Der seit einem Jahr in Italien laufende Prozess gegen zehn aktuelle und ehemalige Angehörige des Österreichischen Skiverbandes (ÖSV) wegen des Dopingskandals bei den Olympischen Winterspielen 2006 in Turin ist am Freitag fortgesetzt worden.
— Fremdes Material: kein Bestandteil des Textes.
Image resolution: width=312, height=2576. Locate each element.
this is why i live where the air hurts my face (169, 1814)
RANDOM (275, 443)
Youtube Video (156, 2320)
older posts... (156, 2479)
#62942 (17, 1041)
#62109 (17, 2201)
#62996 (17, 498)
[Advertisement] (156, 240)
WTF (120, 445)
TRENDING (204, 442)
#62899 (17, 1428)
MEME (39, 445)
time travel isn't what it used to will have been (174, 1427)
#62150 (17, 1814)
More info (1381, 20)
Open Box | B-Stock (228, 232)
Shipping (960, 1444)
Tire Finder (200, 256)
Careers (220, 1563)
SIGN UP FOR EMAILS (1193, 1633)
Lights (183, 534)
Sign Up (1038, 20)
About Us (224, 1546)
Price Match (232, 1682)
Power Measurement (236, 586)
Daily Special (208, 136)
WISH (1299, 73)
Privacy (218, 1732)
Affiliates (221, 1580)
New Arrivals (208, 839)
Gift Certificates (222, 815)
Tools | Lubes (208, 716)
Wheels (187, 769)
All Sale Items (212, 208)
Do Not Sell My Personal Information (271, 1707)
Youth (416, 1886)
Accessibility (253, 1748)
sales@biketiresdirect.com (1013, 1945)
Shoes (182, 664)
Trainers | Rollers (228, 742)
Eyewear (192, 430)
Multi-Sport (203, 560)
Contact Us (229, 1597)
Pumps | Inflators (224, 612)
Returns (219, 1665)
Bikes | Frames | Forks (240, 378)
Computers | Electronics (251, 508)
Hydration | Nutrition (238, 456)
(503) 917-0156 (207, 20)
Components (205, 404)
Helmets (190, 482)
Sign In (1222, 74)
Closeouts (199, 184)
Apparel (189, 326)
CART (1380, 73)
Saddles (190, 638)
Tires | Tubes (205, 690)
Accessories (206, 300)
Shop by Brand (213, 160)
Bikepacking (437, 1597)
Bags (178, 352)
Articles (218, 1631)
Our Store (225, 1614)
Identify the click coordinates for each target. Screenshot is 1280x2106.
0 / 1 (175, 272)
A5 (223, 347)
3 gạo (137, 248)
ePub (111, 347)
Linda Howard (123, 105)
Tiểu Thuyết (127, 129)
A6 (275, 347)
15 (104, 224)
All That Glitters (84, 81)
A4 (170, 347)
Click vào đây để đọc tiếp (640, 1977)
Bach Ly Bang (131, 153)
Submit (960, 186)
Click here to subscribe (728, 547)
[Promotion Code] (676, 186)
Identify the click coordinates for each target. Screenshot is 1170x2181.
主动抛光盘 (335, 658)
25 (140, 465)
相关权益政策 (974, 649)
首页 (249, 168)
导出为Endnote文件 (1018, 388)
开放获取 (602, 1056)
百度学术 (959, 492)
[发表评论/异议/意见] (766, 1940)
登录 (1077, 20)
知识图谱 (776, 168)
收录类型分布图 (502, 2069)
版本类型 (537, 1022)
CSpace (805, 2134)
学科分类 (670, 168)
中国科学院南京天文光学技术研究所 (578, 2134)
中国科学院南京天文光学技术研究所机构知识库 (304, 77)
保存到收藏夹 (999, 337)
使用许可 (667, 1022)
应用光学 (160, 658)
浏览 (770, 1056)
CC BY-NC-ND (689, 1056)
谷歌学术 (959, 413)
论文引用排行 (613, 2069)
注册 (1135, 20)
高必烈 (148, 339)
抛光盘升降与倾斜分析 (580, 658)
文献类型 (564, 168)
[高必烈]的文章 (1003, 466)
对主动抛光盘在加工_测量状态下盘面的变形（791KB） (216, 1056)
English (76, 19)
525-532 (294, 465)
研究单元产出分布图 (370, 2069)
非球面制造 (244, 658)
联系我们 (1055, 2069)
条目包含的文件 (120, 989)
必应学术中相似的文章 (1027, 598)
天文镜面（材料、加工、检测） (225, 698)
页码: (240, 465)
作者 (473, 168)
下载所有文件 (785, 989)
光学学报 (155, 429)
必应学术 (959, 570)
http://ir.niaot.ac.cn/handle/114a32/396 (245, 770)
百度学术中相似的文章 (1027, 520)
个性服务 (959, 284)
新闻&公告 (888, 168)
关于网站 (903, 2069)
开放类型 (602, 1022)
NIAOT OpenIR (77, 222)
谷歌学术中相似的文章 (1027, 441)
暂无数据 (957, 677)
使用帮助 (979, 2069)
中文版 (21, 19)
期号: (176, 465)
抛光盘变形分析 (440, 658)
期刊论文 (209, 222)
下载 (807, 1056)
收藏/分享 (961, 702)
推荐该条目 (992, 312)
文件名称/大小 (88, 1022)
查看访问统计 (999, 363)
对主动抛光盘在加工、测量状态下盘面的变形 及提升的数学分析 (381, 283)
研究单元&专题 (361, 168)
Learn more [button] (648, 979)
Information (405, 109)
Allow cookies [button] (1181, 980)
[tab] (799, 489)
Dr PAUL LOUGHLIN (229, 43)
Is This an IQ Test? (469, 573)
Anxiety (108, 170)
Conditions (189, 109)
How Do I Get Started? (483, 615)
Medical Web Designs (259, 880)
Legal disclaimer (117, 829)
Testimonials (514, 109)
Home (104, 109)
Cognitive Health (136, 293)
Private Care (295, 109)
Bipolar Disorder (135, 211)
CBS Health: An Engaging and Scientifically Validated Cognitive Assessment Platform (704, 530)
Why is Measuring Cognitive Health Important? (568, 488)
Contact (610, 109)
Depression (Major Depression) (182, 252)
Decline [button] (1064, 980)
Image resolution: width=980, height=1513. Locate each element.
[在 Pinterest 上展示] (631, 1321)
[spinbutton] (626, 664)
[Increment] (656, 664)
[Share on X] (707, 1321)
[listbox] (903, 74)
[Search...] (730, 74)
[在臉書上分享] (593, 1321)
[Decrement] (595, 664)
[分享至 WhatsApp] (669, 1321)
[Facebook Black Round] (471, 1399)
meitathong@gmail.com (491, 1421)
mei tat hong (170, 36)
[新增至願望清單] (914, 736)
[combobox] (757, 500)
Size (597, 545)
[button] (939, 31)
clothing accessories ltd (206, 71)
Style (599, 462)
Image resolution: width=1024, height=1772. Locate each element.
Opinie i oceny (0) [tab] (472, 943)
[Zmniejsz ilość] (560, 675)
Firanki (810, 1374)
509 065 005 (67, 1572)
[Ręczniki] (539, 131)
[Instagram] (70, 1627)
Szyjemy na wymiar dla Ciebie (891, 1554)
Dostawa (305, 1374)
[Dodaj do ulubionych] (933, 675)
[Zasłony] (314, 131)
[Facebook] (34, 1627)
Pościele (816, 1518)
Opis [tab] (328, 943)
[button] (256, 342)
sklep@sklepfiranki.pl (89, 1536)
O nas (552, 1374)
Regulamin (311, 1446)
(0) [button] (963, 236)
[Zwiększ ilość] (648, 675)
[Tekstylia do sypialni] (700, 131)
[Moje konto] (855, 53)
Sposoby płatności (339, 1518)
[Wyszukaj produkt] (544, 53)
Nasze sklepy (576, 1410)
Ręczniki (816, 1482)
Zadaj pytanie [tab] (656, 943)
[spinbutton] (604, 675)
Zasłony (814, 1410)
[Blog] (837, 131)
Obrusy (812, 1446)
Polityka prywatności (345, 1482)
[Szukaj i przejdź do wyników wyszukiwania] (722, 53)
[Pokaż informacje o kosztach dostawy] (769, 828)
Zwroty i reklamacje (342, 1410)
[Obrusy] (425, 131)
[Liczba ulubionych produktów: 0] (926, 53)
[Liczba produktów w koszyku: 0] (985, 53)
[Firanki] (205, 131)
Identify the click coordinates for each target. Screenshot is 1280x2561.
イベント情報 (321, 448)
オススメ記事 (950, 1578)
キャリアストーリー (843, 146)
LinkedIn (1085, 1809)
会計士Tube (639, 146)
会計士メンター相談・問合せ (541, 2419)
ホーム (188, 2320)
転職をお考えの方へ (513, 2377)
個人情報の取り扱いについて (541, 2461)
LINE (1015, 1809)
Vor dem Gericht der piemontesischen Stadt Susa wurde ÖSV-Biathlon-Direktor Markus Gandler, einer der zehn Angeklagten, angehört.

Gandler, der bisher an fast allen Gerichtsverhandlungen im Prozess teilgenommen hat, antwortete mehrere Stunden lang auf die Fragen der Richterin Alessandra Danieli und der Staatsanwaltschaft.

"Ich hatte endlich die Möglichkeit, die Dinge ins richtige Licht zu stellen und der Richterin bestimmte Abläufe bei den Olympischen Winterspielen zu erklären. Für mich ist es wichtig, zur Aufklärung der Vorgänge beizutragen, weil ich sehe, wie viel Unwissen zu dieser Anklage geführt hat", sagte Gandler im Gespräch mit der APA - Austria Presse Agentur. Er zeigte sich zuversichtlich, dass das Verfahren zu einem positiven Ende kommen wird.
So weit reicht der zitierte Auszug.